Satterfield and other U.S. officials were skeptical of the Saudi proposal, and the idea soon died. But it marked a moment when both Iran and Saudi Arabia began to see their rivalry as a winner-take-all conflict. If Hezbollah gains an upper hand in Lebanon, then the Sunnis of Lebanon—and, by extension, their Saudi patrons—lose a round to Iran. If a Shiite-led government solidifies its control of Iraq, then Iran will have won another round. So the House of Saud rushes to shore up its allies in Lebanon, Syria, Bahrain, and Yemen.
Now Saudi Arabia has a new monarch, King Salman, who rose to power after his brother’s death, in January, and inherited the Saudi policy of containing Iran and of countering revolutionary sentiment throughout the region. Salman is more eager to intervene directly in the proxy battles with Iran, as he has done with the Saudi-led war against Houthi rebels in Yemen.
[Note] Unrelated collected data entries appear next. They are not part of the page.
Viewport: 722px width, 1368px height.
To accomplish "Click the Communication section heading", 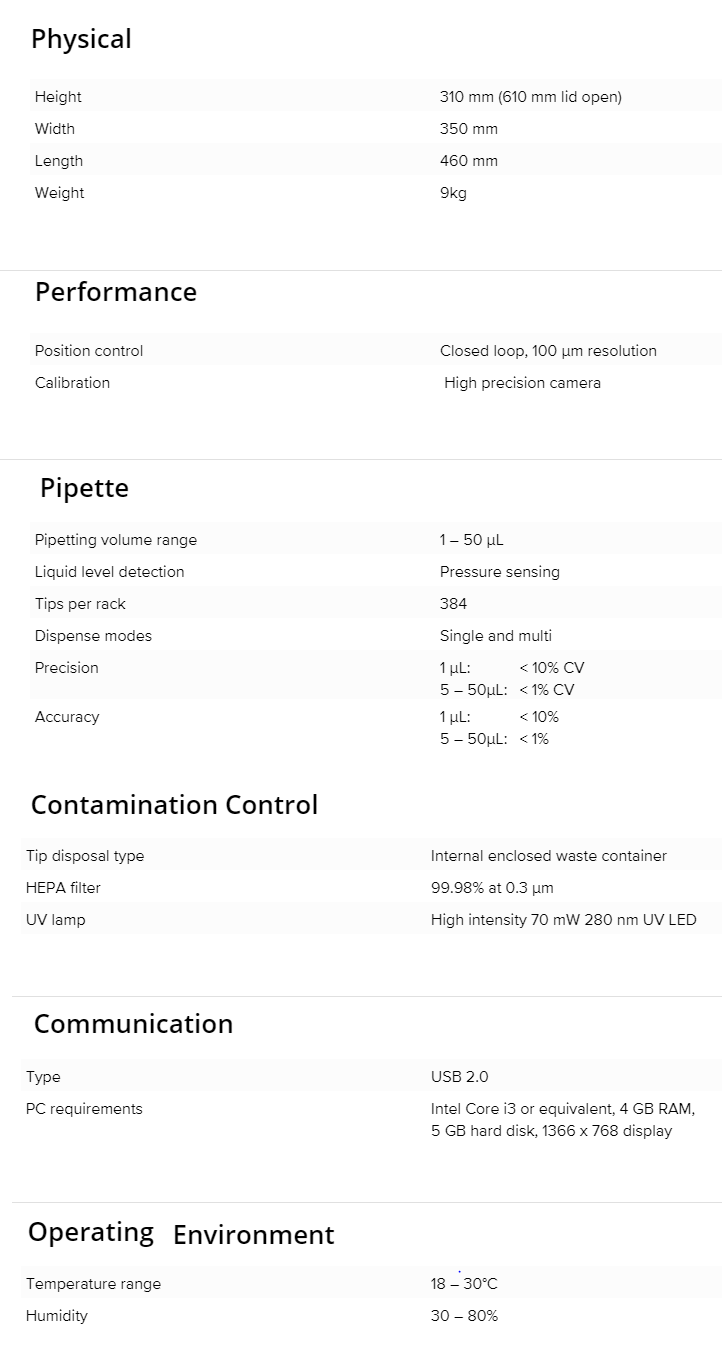I will pos(133,1024).
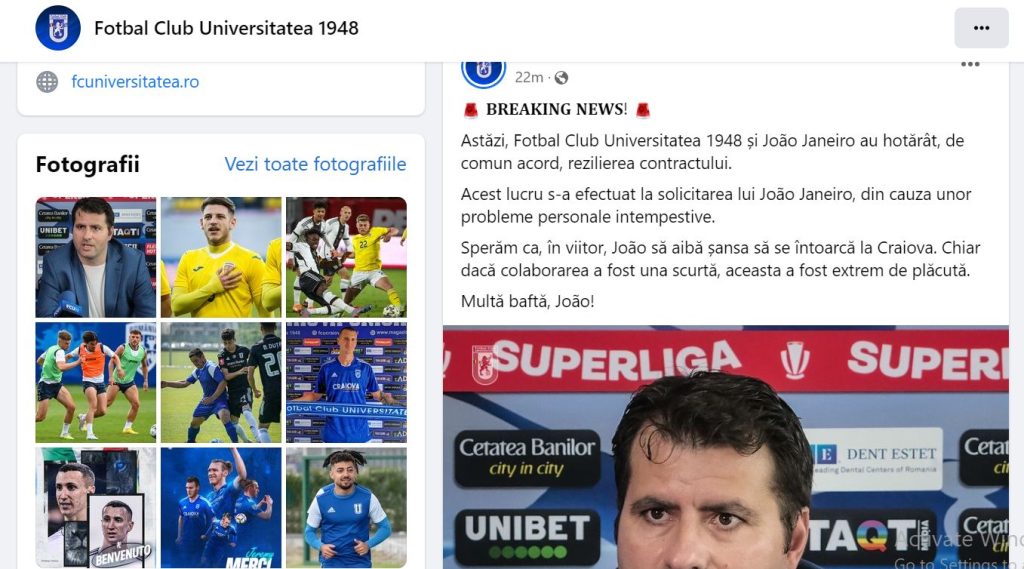Open the blue Merci team graphic photo
The image size is (1024, 569).
coord(221,508)
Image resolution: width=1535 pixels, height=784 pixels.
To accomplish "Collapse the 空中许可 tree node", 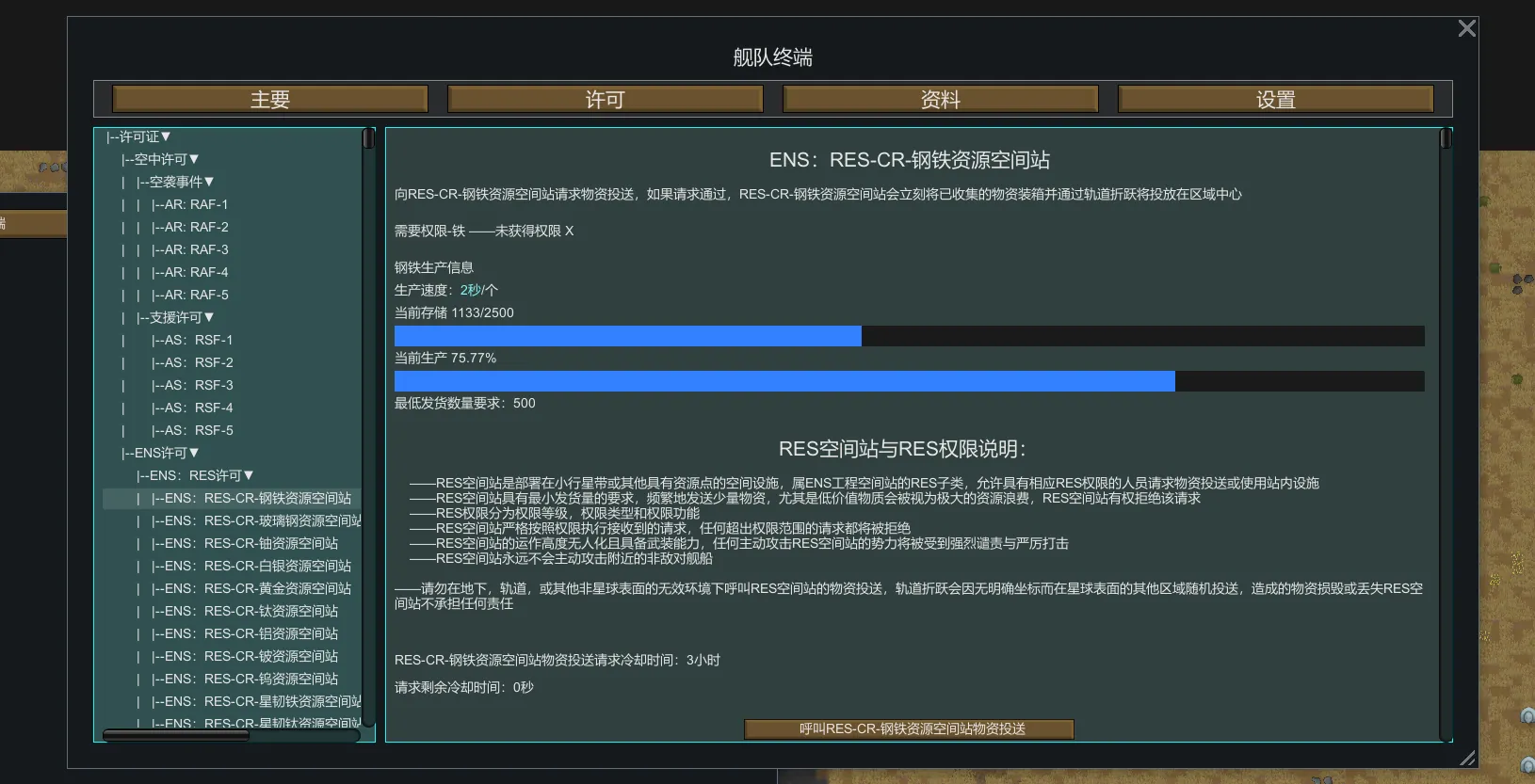I will click(161, 160).
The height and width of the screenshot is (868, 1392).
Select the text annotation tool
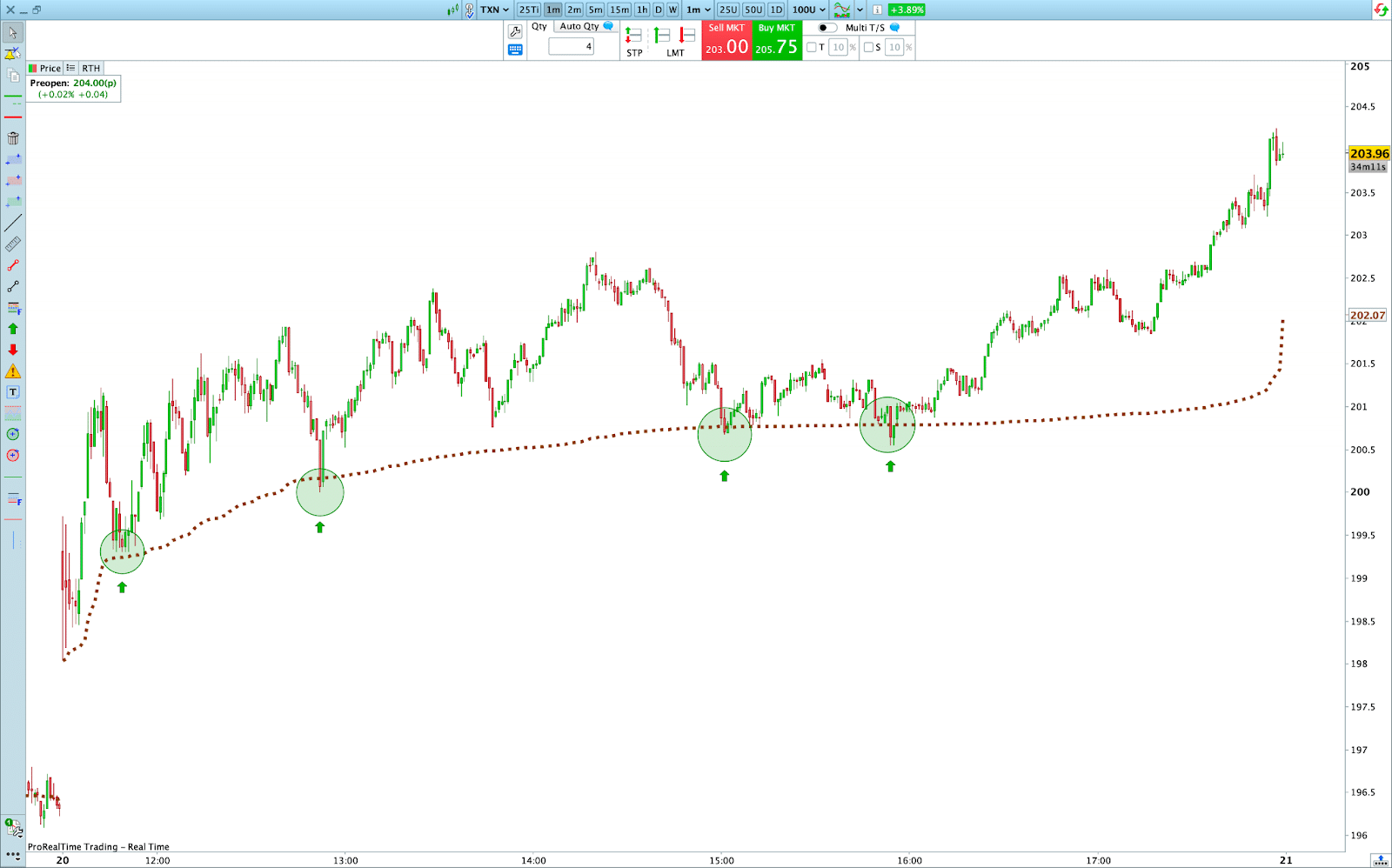[13, 392]
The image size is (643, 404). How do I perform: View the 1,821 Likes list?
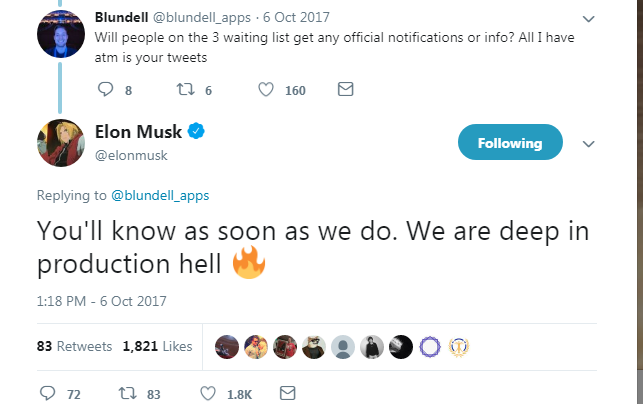click(157, 347)
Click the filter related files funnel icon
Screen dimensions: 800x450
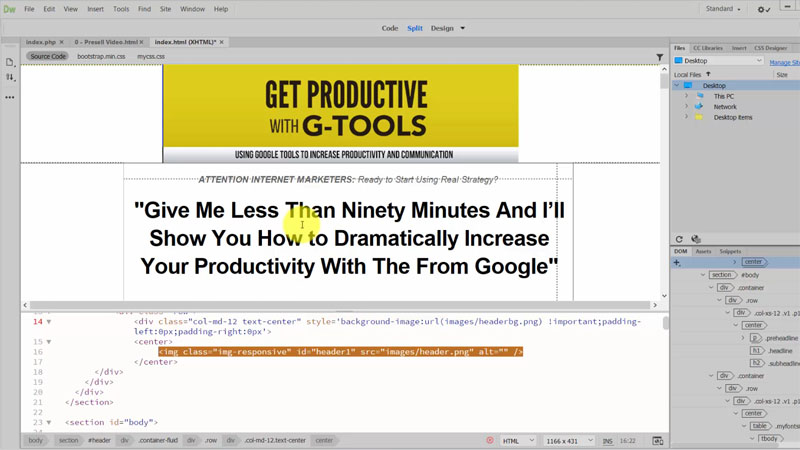click(x=659, y=57)
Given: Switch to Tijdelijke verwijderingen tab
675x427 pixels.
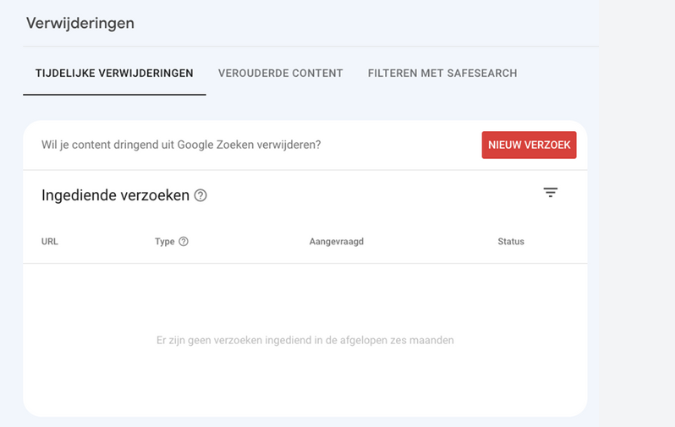Looking at the screenshot, I should pyautogui.click(x=114, y=73).
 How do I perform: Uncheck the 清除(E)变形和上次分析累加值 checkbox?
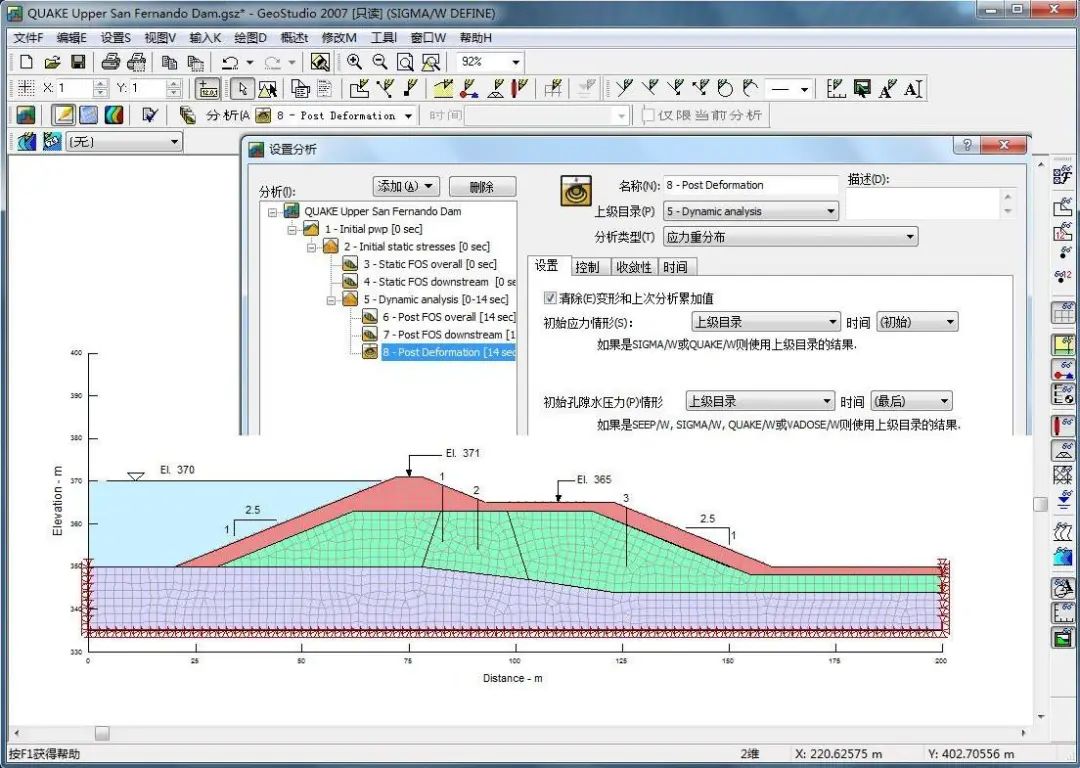coord(550,298)

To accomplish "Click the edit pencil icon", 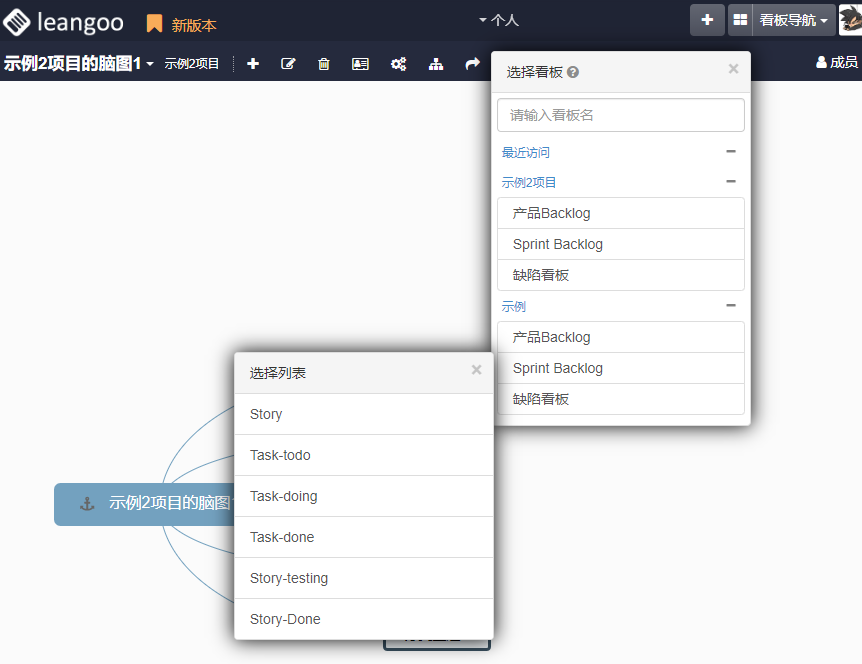I will point(288,64).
Prompted by Saudi Arabia, Arab states agreed at a summit in March to create a joint military force, mainly to counter Iran. It’s the same kind of Arab security force that Prince Saud proposed to U.S. officials in May, 2008, to scale back Hezbollah’s gains in Lebanon. But, reflecting the Saudis’ new aggressiveness, this force would not be reliant on U.S. and NATO air and naval power, nor would it seek political cover from the United Nations before intervening in Arab states threatened by insurgencies or Iranian influence, real or perceived. That is the new status quo in the region: both Iran and Saudi Arabia have hardened their positions into an open-ended conflict, and the people of Iraq, Syria, and Yemen are paying the price.